**Extract to read:**
<<<<

The Northern Kentucky native began a gradual but assured assault on country radio last spring with the breakup ballad “Every Little Thing,” a pensive song that showcases a hushed, glowing vocal presence.
Now, with summer over and the song entering the top 10 on Billboard’s Hot Country Songs chart, Pearce is preparing for the release of her debut album, also called “Every Little Thing,” Oct. 13.
“I moved to Nashville eight years ago. I’ve had a lot of opportunities before that, for whatever reason, didn’t work out the way that I thought they should have, so I am so thankful to have this opportunity.
“I didn’t sign a record deal just to have a record deal. I signed a record deal because I knew I would have a team behind me that is passionate about who I was as an artist and the role I was carving out. I made this album, from the songs to the production, exactly the way I wanted to," Carly told the Lexington Herald-Leader.
Pearce grew up Taylor Mill, the Kenton County town near the northernmost point of the state. Most Kentucky-reared country stars hail from the east, so where did she find inspiration when her backyard was, essentially, Cincinnati?

>>>>

**Given information:**
<<<<

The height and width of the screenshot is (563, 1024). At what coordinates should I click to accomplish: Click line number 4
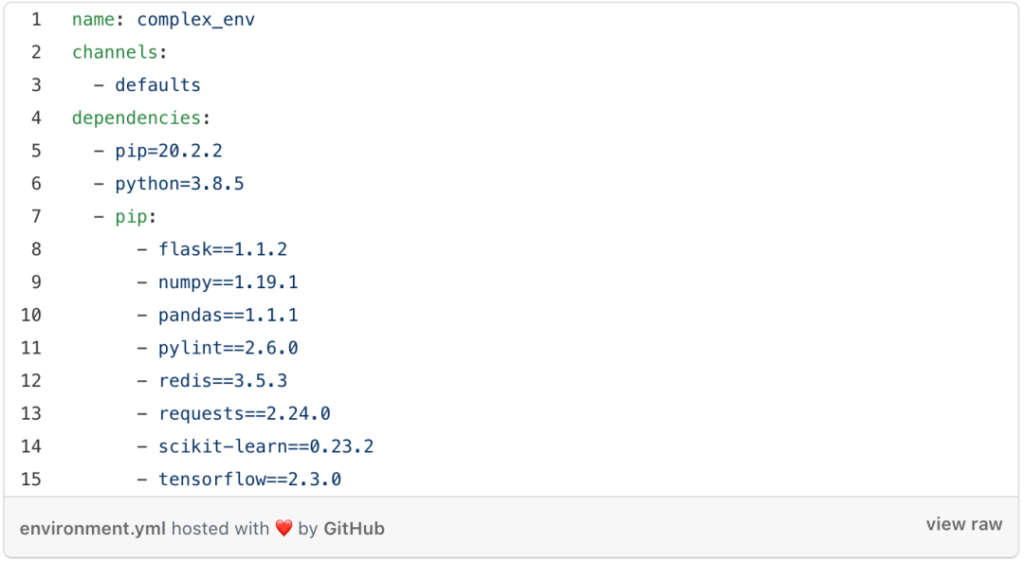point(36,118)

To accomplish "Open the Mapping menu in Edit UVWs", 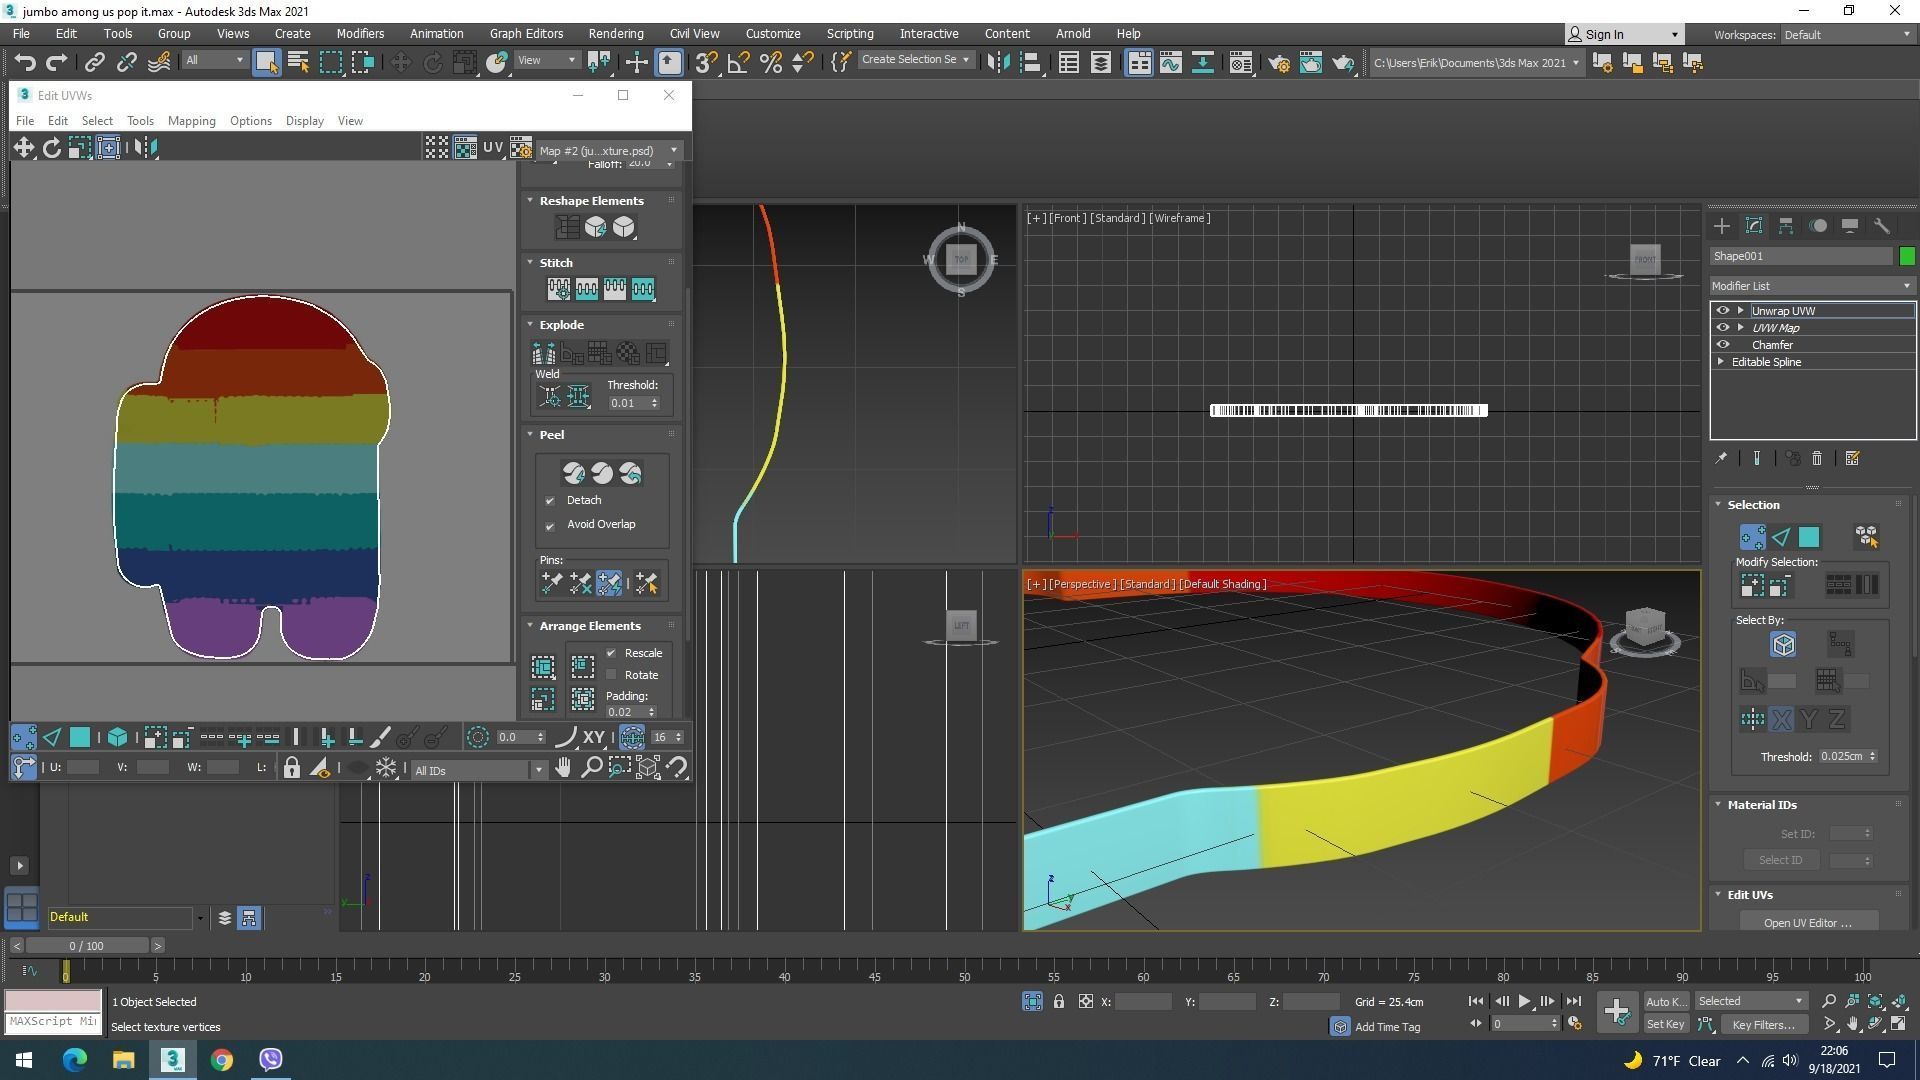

>>>>

**Parts of the exercise:**
A) When is Pearce's debut album due out, according to the passage about Carly Pearce above?
B) Using the passage about Carly Pearce above, state whether each statement agrees with it, answering yes or no and quoting the words that decide it: (i) Pearce moved to Nashville eight years ago. (ii) "Every Little Thing" is an upbeat party song. (iii) Pearce grew up in eastern Kentucky.
C) What are all the place names in the passage about Carly Pearce above, leaving out the names of newspapers and charts?

**Results of the tasks:**
A) It is due out on Oct. 13.

B)
(i) Yes: "I moved to Nashville eight years ago."
(ii) No: "the breakup ballad “Every Little Thing,” a pensive song"
(iii) No: "the Kenton County town near the northernmost point of the state"

C) Northern Kentucky, Nashville, Taylor Mill, Kenton County, Kentucky, Cincinnati